Courtney argues that this ruling was error and that she should have been permitted to

pursue this line of questioning. She contends that this testimony was relevant to show that

Josh’s job as a firefighter, rather than his family, was his “top priority” and had “significantly

interfered with the family dynamics.” She further claims that it was “very relevant” as to Josh’s

character “if he could not even take off work for the birth of his own child when he knew

2 Cite as 2013 Ark. App. 448

exactly when that induction was scheduled.” Josh responds that the circuit court did not abuse

its discretion by refusing to allow the testimony, contending that the issue of whether he was

present at his child’s birth is “simply not relevant as to whether he was worthy of custody of

his child.”1

Our standard of review for evidentiary rulings is well settled. The trial court makes the

determination as to the admissibility of testimony. Allen v. Allison, 356 Ark. 403, 155 S.W.3d

682 (2004). The trial court must determine the relevancy, competency, and probative value

of the testimony. Id. The admissibility of testimony is within the trial court’s discretion, and

the trial court will not be reversed absent an abuse of that discretion. Id.

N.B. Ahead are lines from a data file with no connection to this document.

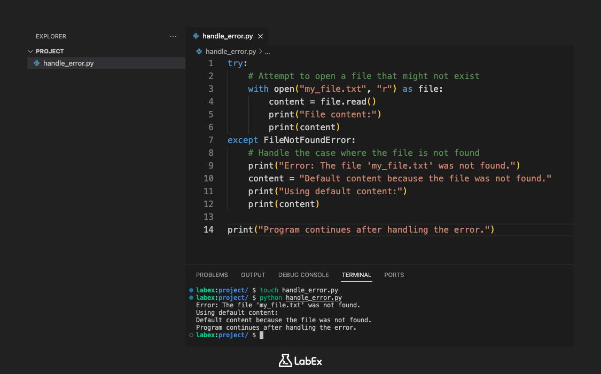Open the OUTPUT panel tab

(x=253, y=275)
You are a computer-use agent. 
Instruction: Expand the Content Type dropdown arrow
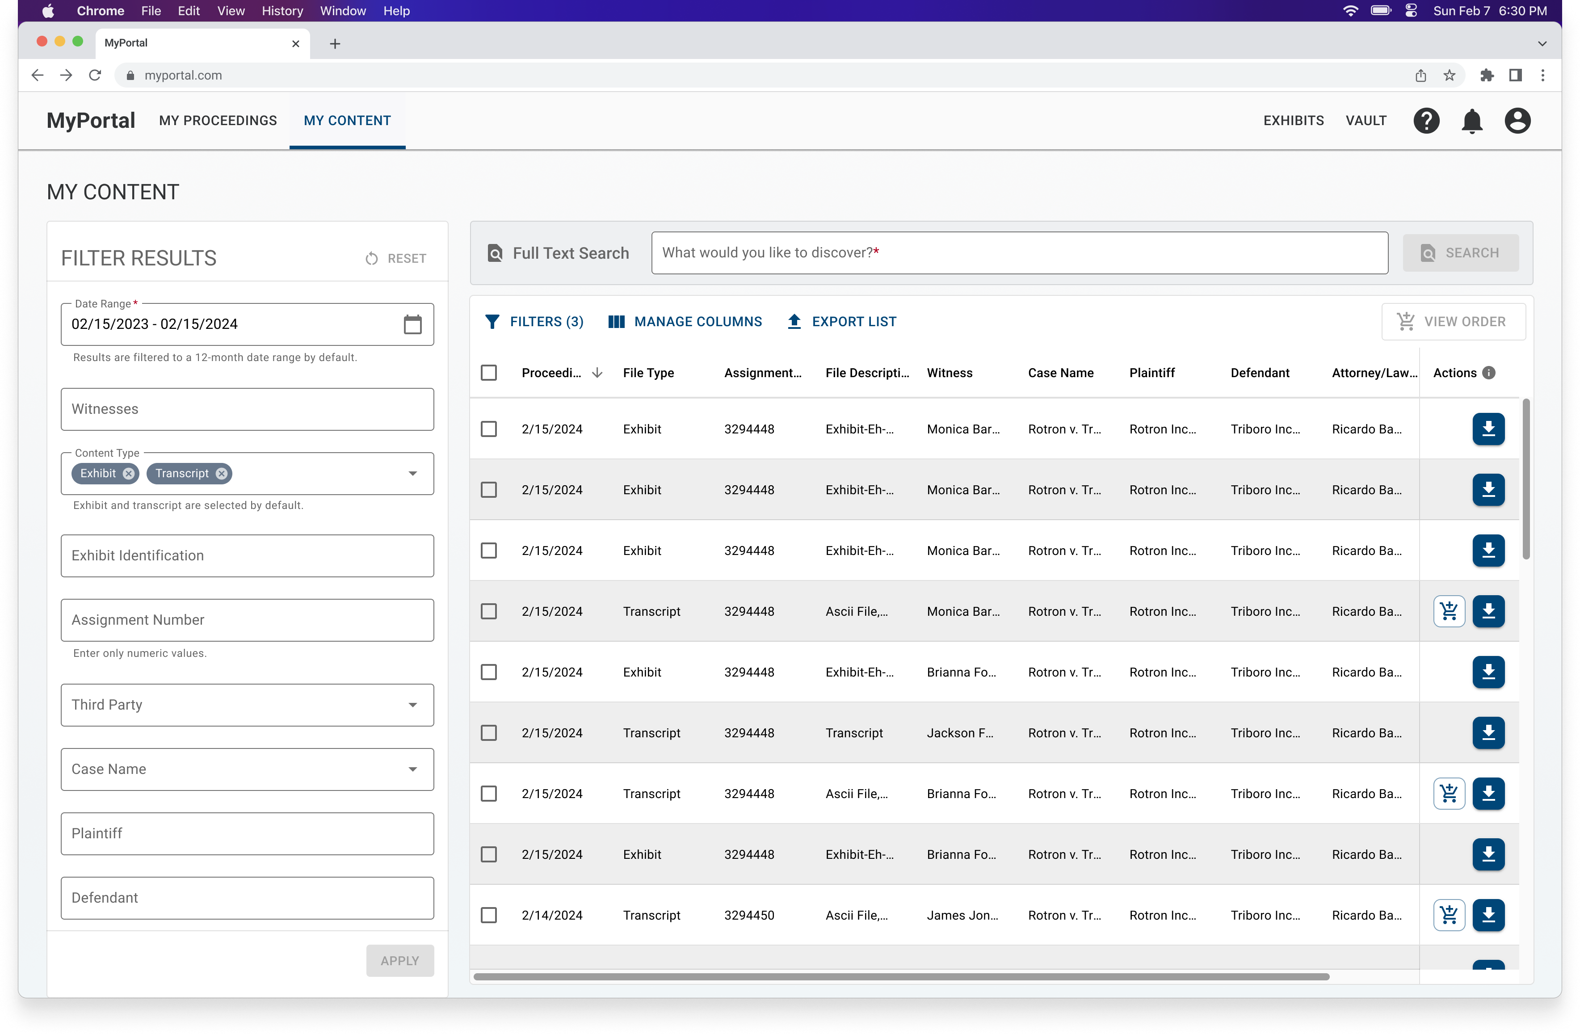coord(412,474)
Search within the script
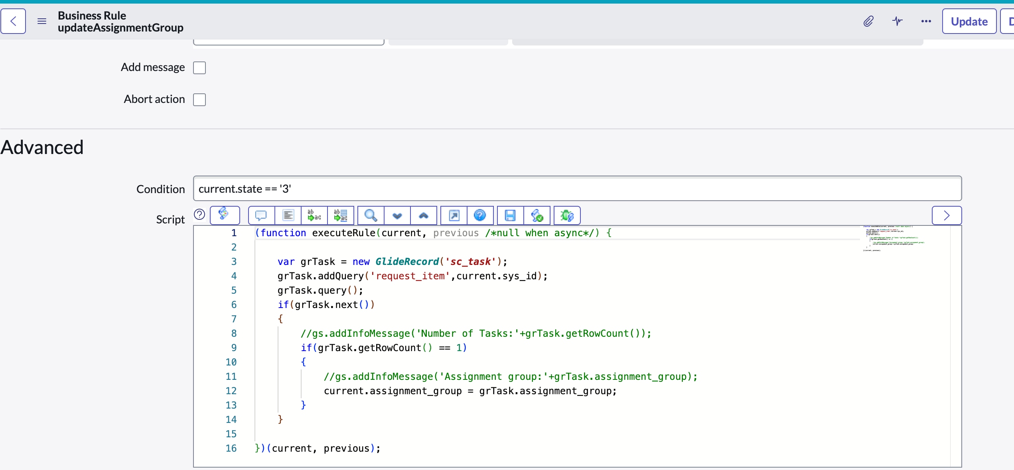1014x470 pixels. pyautogui.click(x=370, y=215)
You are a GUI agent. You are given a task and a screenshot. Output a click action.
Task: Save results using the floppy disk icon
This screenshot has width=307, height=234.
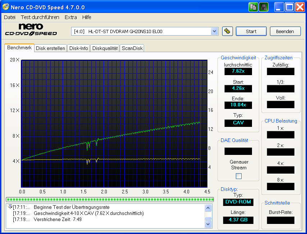coord(264,7)
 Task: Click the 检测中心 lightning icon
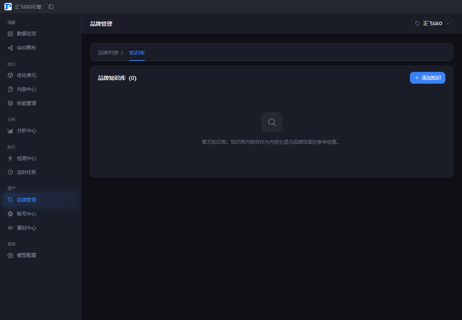pyautogui.click(x=10, y=158)
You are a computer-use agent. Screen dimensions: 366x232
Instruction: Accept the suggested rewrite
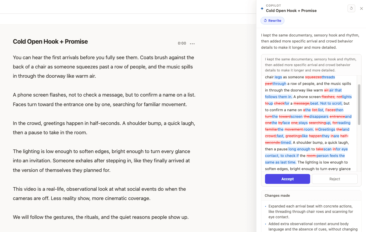(287, 179)
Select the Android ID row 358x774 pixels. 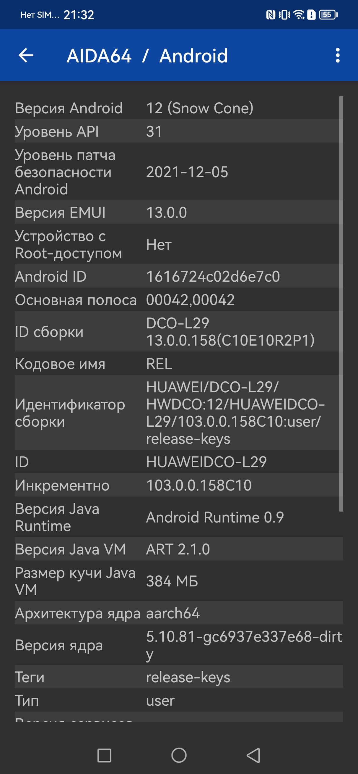pos(179,276)
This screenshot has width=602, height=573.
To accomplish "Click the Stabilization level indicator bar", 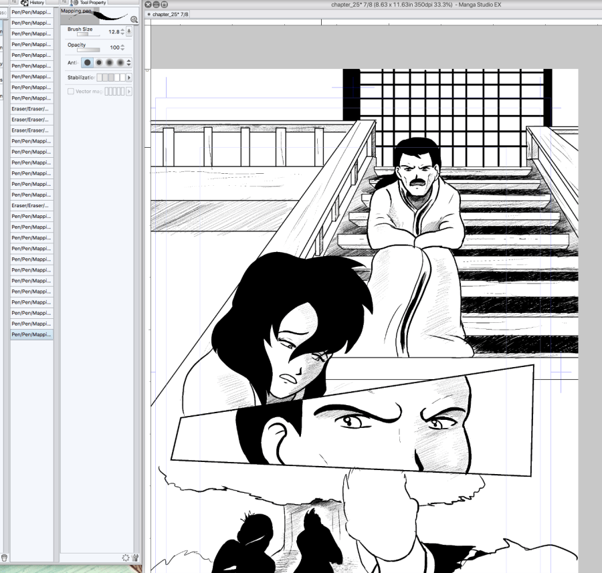I will 110,78.
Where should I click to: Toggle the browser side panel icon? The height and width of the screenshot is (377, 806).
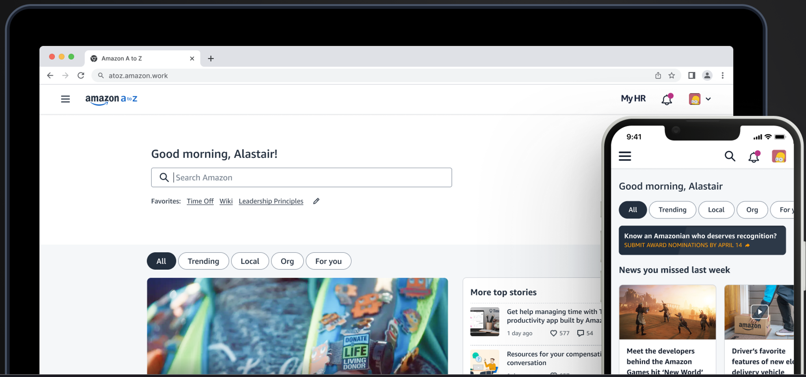(x=692, y=75)
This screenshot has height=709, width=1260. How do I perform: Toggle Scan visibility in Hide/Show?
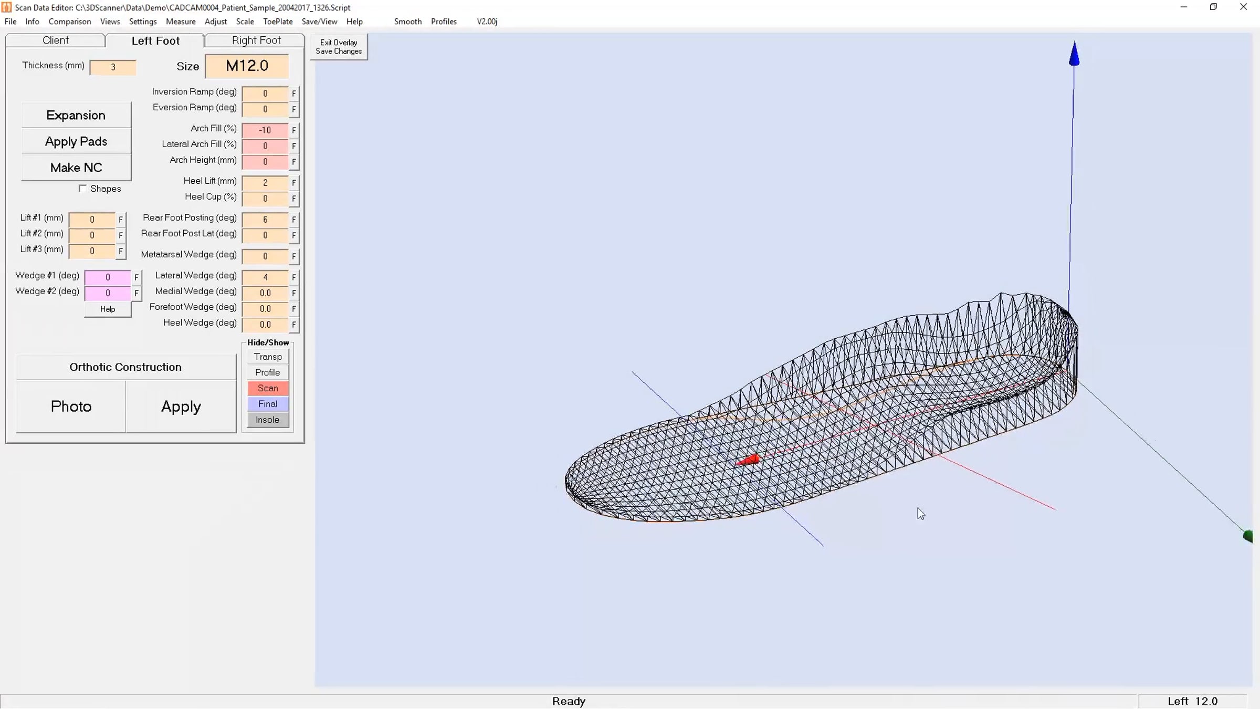268,388
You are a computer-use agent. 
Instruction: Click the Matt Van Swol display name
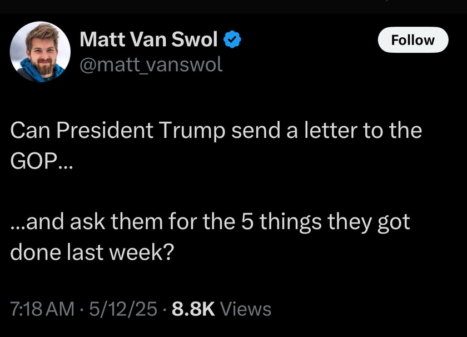pyautogui.click(x=148, y=39)
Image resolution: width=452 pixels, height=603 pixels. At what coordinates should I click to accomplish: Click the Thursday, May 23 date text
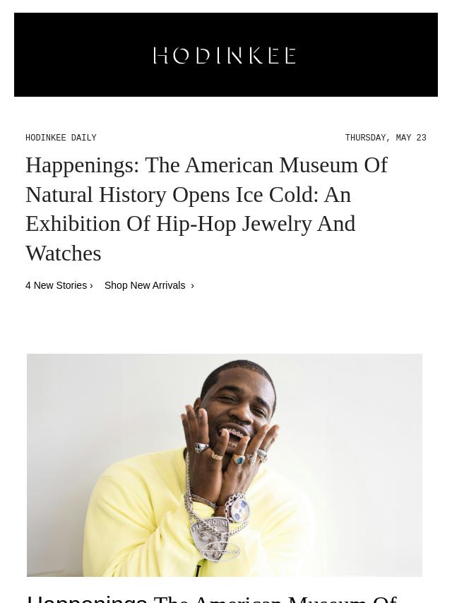point(386,138)
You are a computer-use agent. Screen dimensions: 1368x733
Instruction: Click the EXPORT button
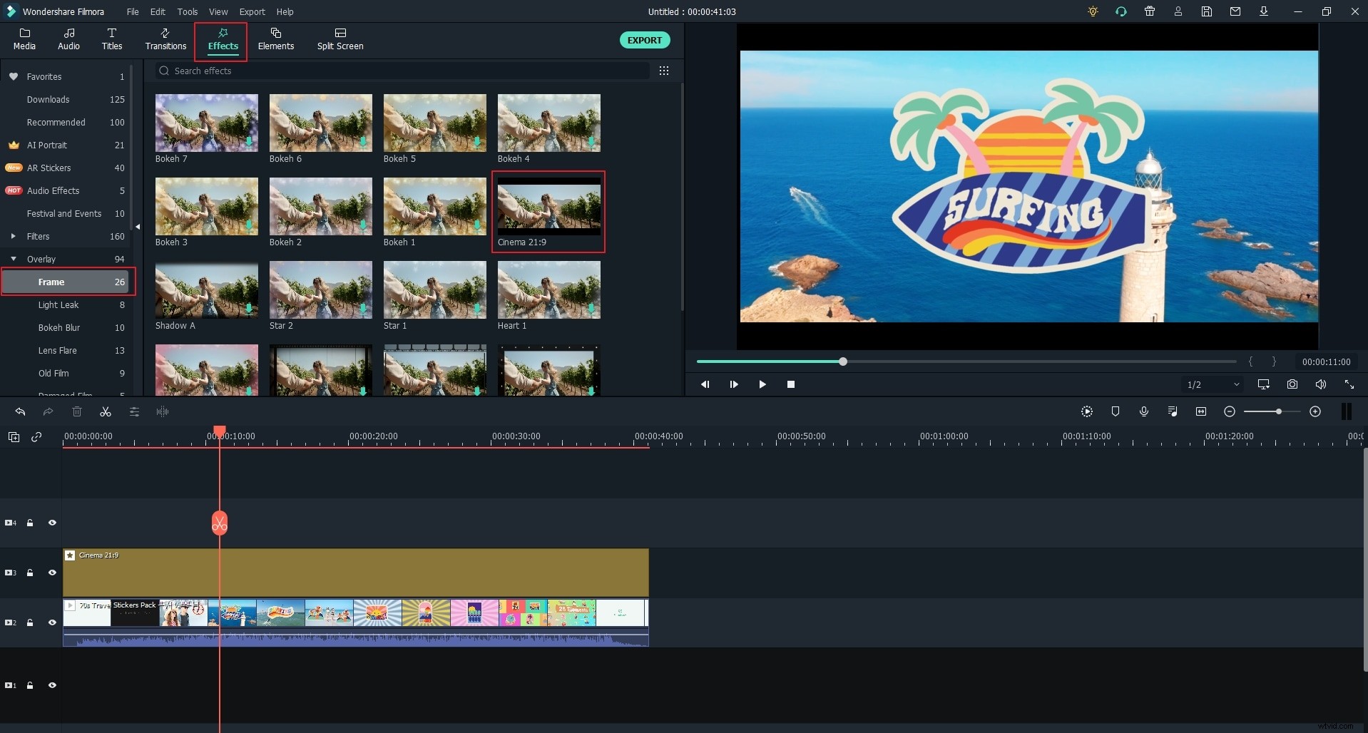click(x=645, y=40)
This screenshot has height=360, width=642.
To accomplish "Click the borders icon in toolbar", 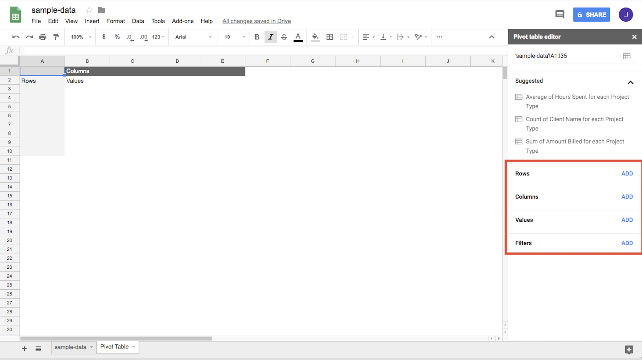I will 329,37.
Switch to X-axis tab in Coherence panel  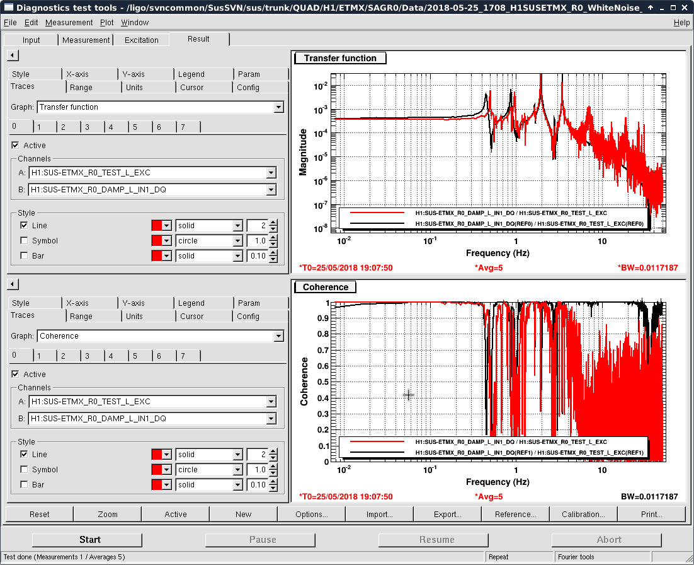tap(77, 303)
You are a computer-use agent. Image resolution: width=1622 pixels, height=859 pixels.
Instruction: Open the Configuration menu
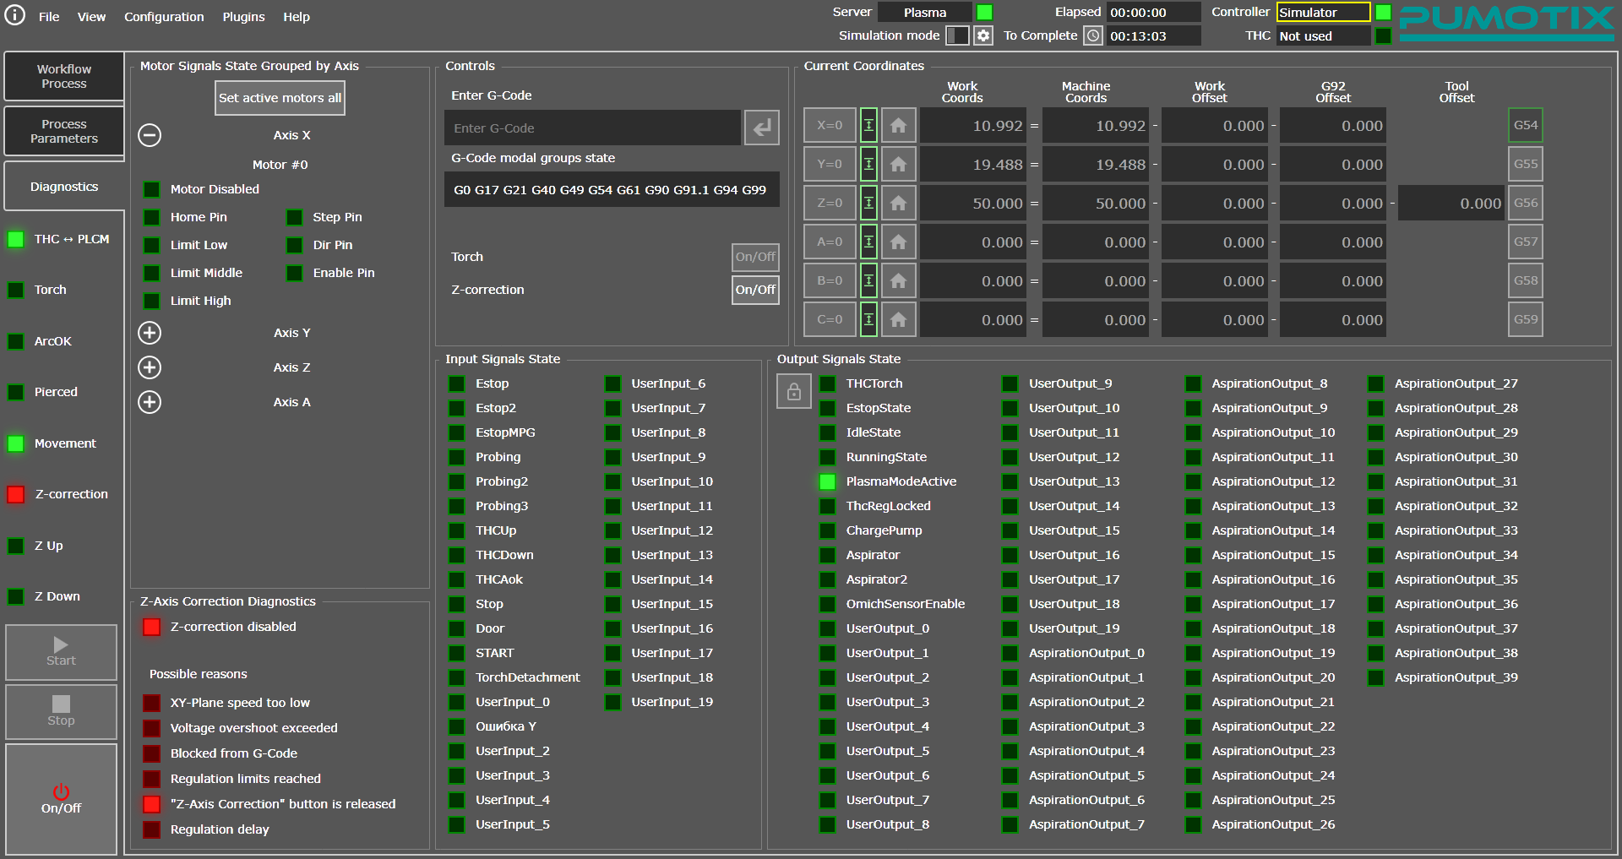pos(164,17)
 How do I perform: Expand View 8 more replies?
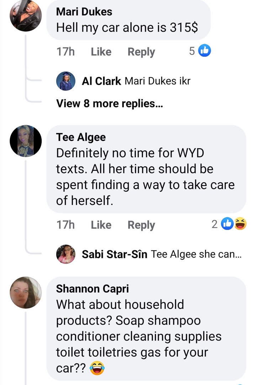pos(110,104)
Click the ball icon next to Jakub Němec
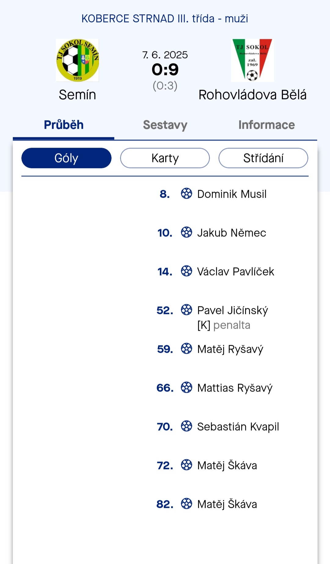 coord(186,232)

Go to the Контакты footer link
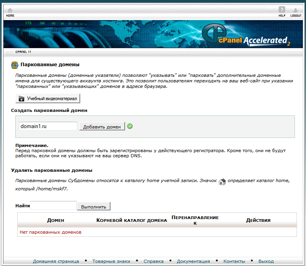[x=234, y=261]
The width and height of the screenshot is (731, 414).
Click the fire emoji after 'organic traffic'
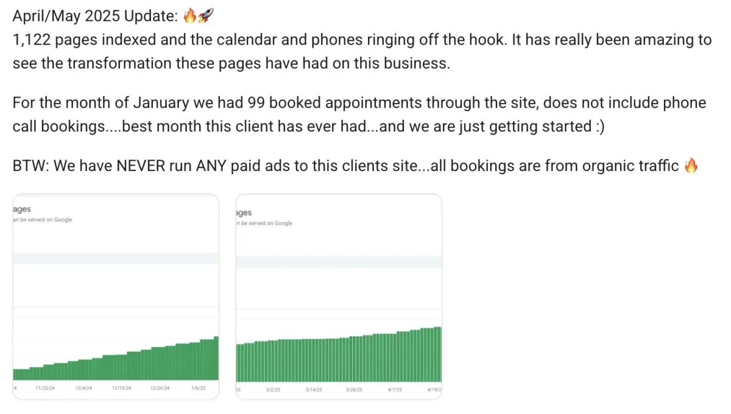[x=690, y=166]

We cannot conclude that the circuit court abused its discretion. There was abundant

testimony regarding Josh’s work schedule and how much time he was required to spend at

the fire station. For example, Josh testified that when he and Courtney first got married, he

told her that he would continue working two jobs to support her and their son. He worked

a twenty-four hour shift with one fire department, another twenty-four hour shift at the other

fire department, and then had twenty-four hours off. He described his work schedule in

detail, introducing an exhibit that showed how his jobs and days off rotated. Given the

extensive testimony about Josh’s current and future schedule, the circuit court did not abuse

1 Josh also raises an argument that Courtney’s argument is not preserved for appeal because she did not make a proffer of the testimony that she argues on appeal should have been admitted. We disagree. In order to challenge a ruling that excludes evidence, an appellant must proffer the excluded evidence so that we can review the trial court’s decision, unless the substance of the evidence is apparent from the context. Kofler v. Kofler, 2009 Ark. App. 202. Here, it was apparent from the context that Courtney was anticipating that Josh would say “no” when asked if he was there for their child’s birth. As such, we conclude that the argument is preserved.

3 Cite as 2013 Ark. App. 448

its discretion in declining to consider testimony about past events.

In her second argument, Courtney contends that the circuit court erred in awarding

custody of K.W. to Josh. In reviewing child-custody cases, we consider the evidence de novo,

but we will not reverse the trial court’s findings unless they are clearly erroneous or clearly

against the preponderance of the evidence. Magee v. Magee, 2013 Ark. App. 108; Wingfield v.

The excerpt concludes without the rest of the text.